■ Extracted material:

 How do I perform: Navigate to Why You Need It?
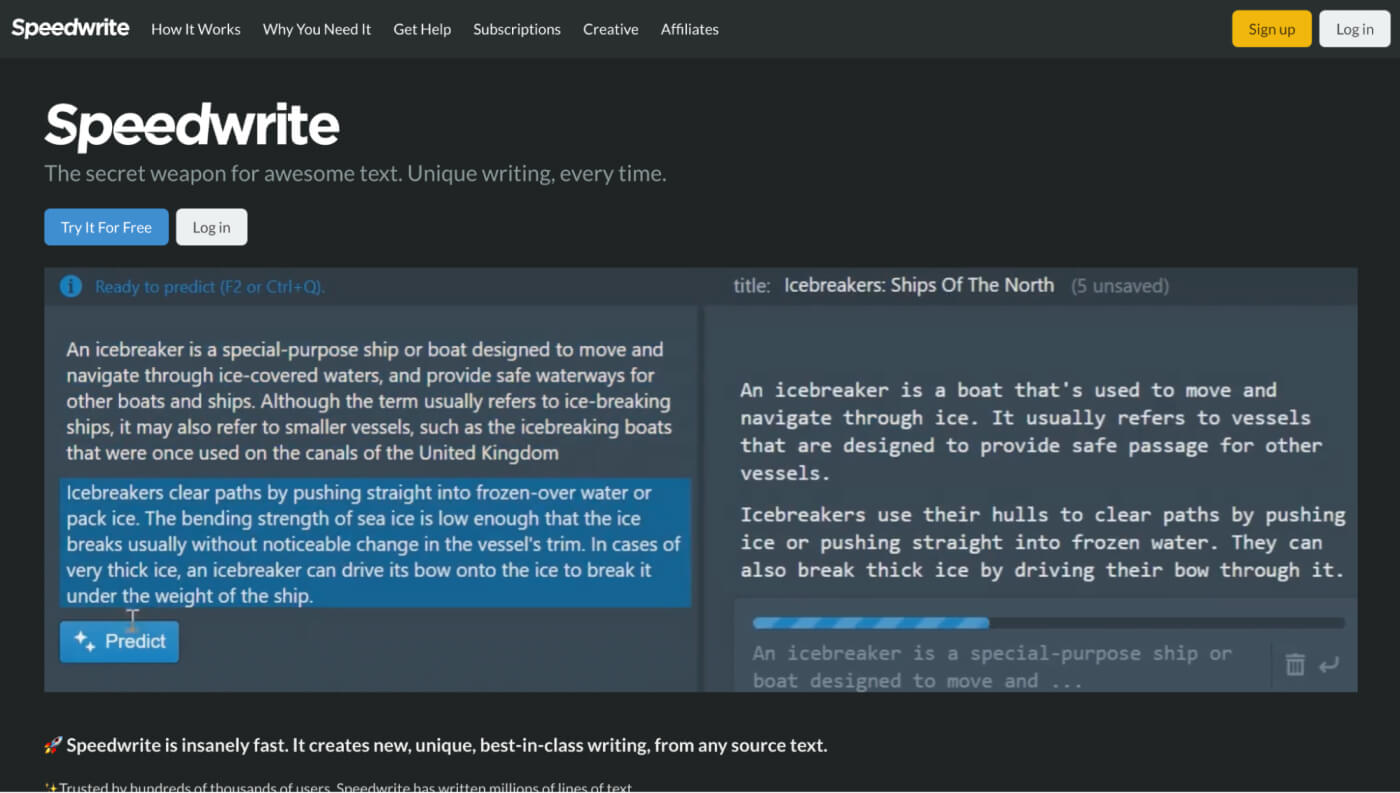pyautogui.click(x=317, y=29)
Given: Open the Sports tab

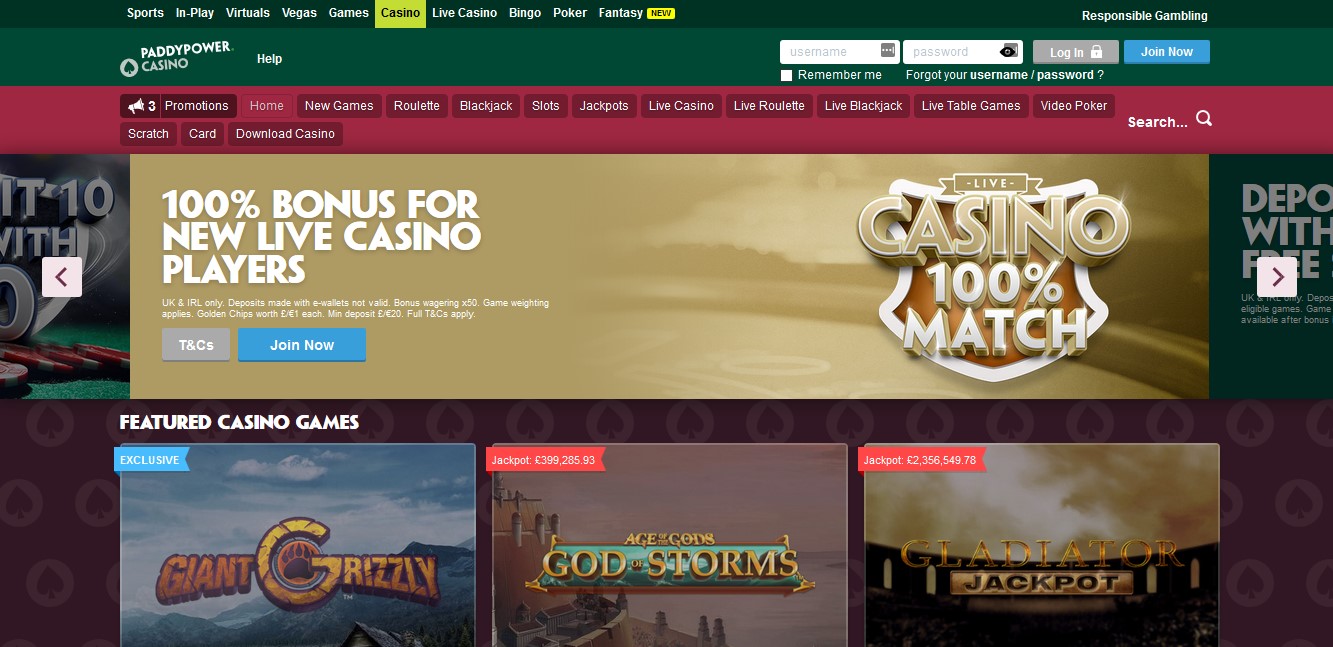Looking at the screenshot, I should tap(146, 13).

* * *

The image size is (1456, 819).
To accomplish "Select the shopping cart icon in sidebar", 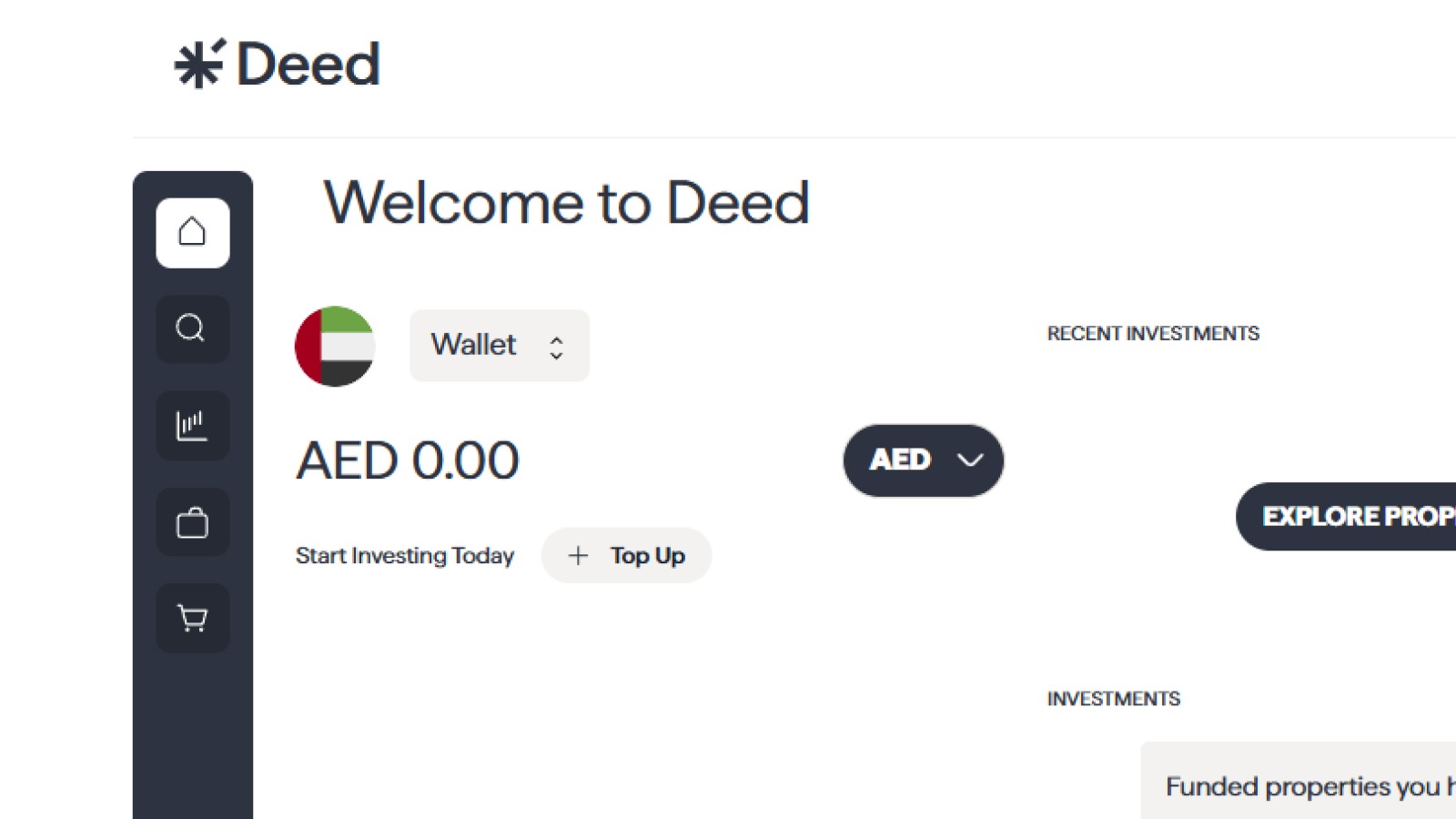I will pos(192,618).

---

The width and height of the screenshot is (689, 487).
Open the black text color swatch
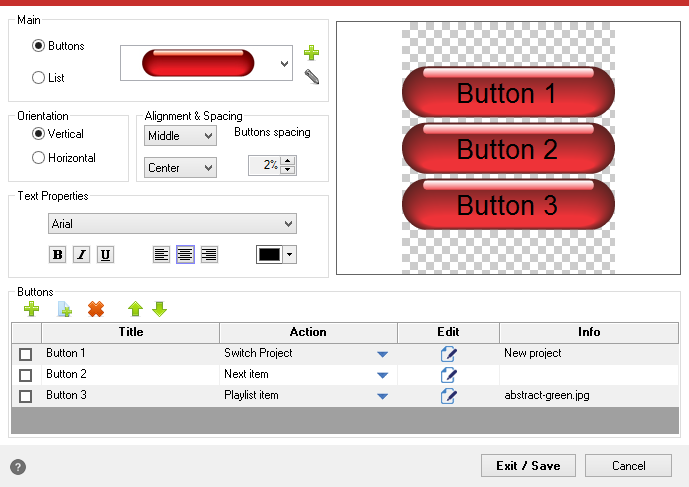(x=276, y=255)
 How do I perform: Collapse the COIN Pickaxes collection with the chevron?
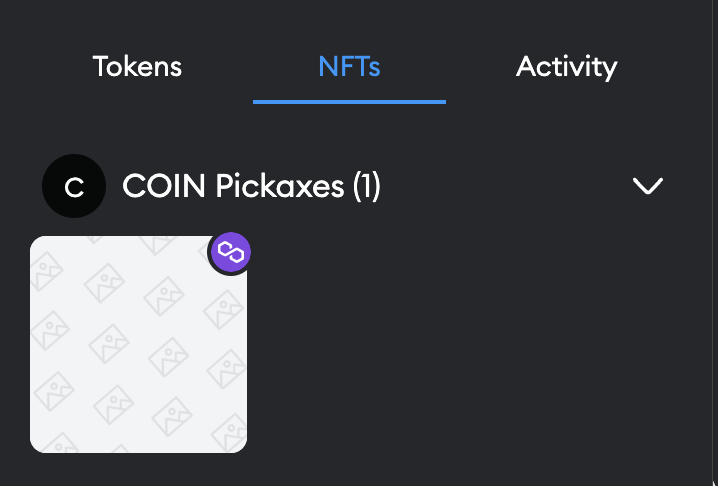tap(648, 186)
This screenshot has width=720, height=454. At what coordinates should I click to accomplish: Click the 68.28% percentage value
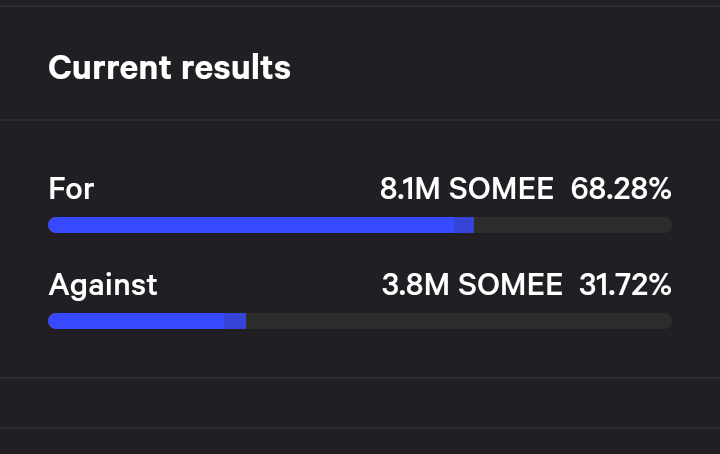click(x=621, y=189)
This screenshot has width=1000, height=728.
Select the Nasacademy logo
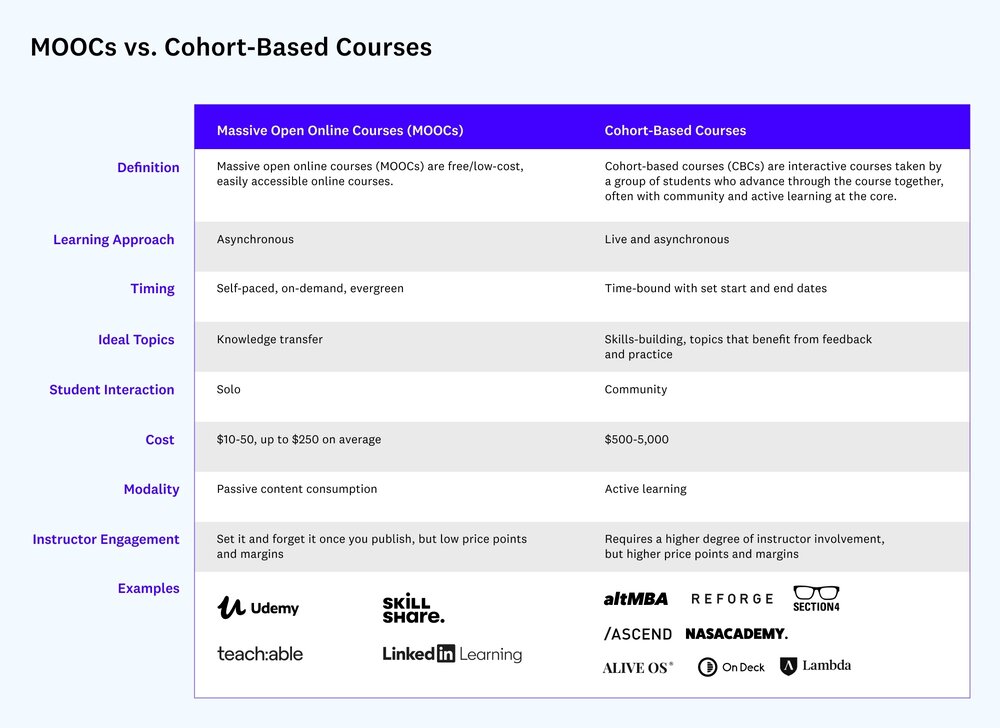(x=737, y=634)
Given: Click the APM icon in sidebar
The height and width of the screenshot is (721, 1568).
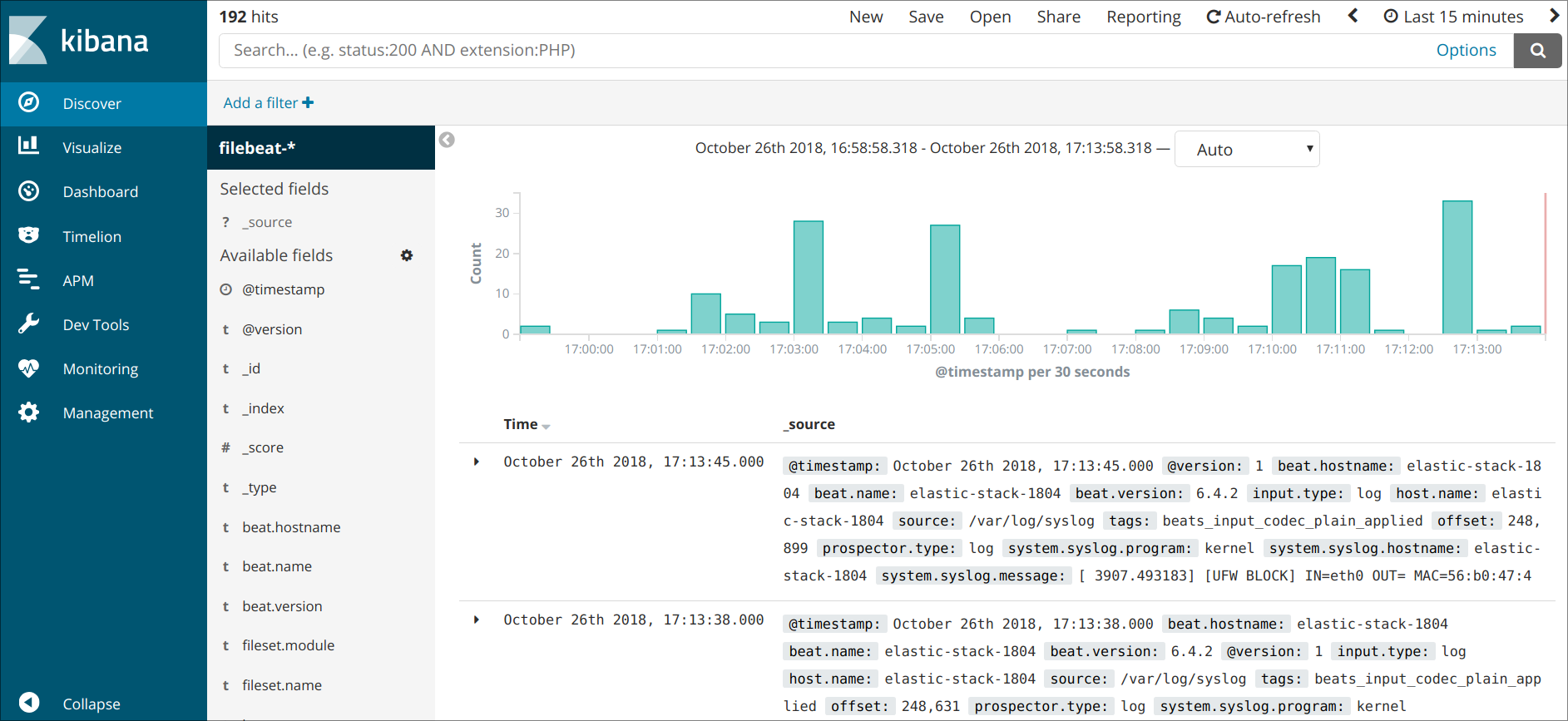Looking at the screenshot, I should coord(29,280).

■ Your instructions: Everything from the line with "This screenshot has width=720, height=454." through the line with "Given: Click the APM icon in sidebar" in the material above should be transcribed exactly, except the pictures.

■ Solution for this exercise:
This screenshot has width=720, height=454. At what coordinates should I click to accomplish: Click the 68.28% percentage value
click(x=621, y=189)
This screenshot has width=1000, height=728.
Select the Nasacademy logo
(x=737, y=634)
Given: Click the APM icon in sidebar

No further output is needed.